■ Document excerpt
+ + + +
References to Lessor shall include such Lessor's respective
successors and permitted assigns, officers, directors, servants, employees,
agents and Affiliates.
(C) PAYMENTS.
(1) All Taxes shall be paid when due and payable and
all amounts payable as indemnities pursuant to this SECTION 3(i) shall be
payable to the extent not theretofore paid, no later than thirty (30) days
following Lessee's receipt of written demand by Lessor; PROVIDED, HOWEVER, that
in the case of Taxes which are being contested pursuant to subsection (D) of
this SECTION 3(i), any amount payable by Lessee pursuant to SUBSECTION (A) of
this SECTION 3(i) shall, unless otherwise required by SUBSECTION (D) of this
SECTION 3(i), not be required to be paid until thirty (30) days after such
contest is finally resolved.
+ + + +
■ Exercise aim
Answer these questions from the lease excerpt above:
1. Besides successors and permitted assigns, whom do references to Lessor include?
2. How long after receiving Lessor's written demand does Lessee have to pay amounts owed as indemnities?
3. For Taxes being contested under subsection (D), when must an amount owed under subsection (A) be paid?
+ + + +
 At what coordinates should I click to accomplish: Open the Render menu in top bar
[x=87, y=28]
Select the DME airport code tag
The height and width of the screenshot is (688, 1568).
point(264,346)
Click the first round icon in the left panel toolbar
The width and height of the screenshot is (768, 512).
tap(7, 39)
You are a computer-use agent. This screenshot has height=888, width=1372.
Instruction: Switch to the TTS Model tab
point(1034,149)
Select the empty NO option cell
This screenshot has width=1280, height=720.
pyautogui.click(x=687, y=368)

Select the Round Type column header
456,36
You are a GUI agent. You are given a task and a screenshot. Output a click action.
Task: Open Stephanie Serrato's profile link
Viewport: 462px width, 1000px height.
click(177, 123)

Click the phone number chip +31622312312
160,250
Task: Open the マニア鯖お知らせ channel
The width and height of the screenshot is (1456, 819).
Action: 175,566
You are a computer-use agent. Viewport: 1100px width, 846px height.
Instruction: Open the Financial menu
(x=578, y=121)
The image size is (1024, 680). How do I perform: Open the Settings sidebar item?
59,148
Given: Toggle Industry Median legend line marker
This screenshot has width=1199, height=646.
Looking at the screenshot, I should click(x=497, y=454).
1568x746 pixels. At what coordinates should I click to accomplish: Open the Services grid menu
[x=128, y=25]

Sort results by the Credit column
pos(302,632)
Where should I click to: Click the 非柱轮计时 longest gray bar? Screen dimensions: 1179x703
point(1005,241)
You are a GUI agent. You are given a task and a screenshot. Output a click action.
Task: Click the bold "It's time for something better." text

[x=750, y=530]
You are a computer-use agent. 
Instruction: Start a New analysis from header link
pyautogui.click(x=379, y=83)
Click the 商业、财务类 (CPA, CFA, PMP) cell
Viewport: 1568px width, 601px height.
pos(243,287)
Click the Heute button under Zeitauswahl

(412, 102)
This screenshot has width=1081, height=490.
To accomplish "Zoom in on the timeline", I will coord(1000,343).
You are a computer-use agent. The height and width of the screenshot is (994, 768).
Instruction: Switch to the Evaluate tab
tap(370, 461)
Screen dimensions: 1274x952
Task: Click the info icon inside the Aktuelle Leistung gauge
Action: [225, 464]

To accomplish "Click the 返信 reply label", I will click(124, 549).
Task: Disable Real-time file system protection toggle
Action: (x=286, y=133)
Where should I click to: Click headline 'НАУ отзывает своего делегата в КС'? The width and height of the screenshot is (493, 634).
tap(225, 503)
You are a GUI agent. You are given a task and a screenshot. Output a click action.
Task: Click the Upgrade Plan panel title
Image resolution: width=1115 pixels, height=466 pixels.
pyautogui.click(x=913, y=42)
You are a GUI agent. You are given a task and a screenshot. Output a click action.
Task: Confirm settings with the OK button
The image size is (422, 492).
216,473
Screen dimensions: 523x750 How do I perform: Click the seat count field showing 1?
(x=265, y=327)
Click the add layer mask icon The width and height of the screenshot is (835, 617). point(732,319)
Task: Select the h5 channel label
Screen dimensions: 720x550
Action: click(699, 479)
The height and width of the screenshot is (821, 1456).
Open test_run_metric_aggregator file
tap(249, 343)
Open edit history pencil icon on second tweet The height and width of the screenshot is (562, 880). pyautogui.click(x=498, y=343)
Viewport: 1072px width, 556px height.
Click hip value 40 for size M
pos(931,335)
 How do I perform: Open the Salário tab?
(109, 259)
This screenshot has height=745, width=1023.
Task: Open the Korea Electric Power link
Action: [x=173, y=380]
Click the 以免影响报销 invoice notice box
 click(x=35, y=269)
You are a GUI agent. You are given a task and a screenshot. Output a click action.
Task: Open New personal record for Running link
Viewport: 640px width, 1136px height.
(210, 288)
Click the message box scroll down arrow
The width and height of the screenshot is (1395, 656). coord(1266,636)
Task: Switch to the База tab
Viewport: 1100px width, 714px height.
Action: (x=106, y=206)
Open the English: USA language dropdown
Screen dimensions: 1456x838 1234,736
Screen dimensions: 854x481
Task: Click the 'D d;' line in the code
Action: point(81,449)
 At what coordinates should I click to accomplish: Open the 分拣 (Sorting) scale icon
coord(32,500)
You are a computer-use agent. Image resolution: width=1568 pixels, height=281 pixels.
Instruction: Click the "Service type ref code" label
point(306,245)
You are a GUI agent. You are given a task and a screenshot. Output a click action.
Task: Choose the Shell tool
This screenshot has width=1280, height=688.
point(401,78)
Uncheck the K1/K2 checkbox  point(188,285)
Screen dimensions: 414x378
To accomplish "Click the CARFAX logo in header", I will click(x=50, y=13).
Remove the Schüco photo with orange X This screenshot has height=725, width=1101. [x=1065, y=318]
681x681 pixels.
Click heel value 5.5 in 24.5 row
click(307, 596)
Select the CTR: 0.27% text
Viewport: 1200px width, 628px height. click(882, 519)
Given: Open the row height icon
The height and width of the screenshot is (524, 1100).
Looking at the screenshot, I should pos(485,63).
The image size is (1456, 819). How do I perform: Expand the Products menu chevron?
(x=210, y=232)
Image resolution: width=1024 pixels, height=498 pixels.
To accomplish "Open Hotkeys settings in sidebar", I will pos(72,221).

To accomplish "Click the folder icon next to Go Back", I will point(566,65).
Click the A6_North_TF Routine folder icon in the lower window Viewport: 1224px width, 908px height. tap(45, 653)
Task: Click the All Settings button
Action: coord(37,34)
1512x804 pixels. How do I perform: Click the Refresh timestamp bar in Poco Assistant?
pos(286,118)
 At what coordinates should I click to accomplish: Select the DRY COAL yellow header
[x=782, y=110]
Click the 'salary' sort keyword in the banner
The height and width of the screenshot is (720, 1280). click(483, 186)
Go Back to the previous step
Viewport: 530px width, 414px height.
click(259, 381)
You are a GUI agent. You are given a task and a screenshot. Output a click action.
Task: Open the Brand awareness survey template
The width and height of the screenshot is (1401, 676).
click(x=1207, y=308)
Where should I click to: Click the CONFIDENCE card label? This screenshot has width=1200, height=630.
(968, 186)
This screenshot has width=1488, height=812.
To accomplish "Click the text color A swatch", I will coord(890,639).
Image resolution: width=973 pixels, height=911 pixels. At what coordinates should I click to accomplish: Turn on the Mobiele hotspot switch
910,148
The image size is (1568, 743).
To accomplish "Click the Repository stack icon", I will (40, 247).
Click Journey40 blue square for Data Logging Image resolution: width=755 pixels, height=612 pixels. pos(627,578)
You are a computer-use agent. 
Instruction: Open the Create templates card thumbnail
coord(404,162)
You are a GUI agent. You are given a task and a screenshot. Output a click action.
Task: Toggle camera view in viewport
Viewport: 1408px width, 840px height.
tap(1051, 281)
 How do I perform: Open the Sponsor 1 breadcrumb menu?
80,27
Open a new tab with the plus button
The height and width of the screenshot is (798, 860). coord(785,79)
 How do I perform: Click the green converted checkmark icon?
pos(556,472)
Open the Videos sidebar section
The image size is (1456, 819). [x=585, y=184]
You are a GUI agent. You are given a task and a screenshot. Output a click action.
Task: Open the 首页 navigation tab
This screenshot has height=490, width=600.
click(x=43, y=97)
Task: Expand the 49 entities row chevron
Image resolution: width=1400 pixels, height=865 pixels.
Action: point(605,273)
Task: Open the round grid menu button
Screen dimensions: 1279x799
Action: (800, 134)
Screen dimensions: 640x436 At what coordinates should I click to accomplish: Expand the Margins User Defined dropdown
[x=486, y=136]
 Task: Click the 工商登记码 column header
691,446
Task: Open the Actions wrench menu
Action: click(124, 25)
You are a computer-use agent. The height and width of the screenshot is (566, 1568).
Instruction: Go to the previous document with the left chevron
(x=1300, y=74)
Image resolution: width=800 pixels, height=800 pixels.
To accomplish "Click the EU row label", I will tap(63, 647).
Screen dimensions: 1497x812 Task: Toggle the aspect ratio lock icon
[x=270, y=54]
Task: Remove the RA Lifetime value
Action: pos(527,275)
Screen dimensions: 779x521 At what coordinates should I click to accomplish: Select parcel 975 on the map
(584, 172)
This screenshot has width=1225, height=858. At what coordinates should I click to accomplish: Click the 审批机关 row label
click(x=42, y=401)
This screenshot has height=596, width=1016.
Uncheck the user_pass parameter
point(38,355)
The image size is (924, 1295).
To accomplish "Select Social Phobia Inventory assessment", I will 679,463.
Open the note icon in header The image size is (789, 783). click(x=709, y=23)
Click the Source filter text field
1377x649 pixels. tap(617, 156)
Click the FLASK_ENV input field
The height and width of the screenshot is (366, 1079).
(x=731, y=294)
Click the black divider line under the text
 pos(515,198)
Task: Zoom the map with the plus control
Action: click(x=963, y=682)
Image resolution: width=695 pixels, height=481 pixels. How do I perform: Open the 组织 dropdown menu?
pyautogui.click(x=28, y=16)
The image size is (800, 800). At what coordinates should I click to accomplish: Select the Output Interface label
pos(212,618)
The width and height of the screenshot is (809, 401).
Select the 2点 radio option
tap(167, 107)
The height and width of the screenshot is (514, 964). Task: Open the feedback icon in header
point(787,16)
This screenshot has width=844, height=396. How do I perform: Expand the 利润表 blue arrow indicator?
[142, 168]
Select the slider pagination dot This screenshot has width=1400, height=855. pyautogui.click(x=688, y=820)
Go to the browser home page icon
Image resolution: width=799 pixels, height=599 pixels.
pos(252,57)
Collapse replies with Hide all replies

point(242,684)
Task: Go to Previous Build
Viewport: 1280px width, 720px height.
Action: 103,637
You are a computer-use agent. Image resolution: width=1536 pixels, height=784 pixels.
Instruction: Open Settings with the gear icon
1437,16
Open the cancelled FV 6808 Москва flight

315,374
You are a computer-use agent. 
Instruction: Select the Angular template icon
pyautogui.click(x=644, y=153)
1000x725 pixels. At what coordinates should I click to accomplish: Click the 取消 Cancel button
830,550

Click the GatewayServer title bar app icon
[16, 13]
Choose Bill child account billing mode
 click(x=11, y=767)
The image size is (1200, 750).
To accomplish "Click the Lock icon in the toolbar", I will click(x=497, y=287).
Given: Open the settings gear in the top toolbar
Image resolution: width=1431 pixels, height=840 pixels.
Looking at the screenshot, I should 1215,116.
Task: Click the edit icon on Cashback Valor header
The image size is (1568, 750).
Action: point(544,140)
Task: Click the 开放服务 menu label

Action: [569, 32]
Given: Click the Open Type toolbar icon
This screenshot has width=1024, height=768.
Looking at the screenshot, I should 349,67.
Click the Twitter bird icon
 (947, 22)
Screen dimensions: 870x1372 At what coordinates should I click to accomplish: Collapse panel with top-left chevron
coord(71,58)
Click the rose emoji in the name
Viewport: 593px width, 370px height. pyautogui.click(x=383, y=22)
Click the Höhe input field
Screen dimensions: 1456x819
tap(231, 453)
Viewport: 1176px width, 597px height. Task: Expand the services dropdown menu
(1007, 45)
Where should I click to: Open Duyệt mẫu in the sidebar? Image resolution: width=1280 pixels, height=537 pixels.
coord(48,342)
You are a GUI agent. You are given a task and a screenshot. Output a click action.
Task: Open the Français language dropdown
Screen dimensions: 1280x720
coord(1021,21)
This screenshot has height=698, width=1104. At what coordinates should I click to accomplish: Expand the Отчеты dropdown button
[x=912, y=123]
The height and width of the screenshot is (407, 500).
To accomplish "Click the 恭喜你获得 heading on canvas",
+ + + +
■ Final result
1. Lessor's officers, directors, servants, employees, agents and Affiliates.
2. No later than thirty (30) days after Lessee receives the demand.
3. Not until thirty (30) days after the contest is finally resolved, unless subsection (D) requires otherwise.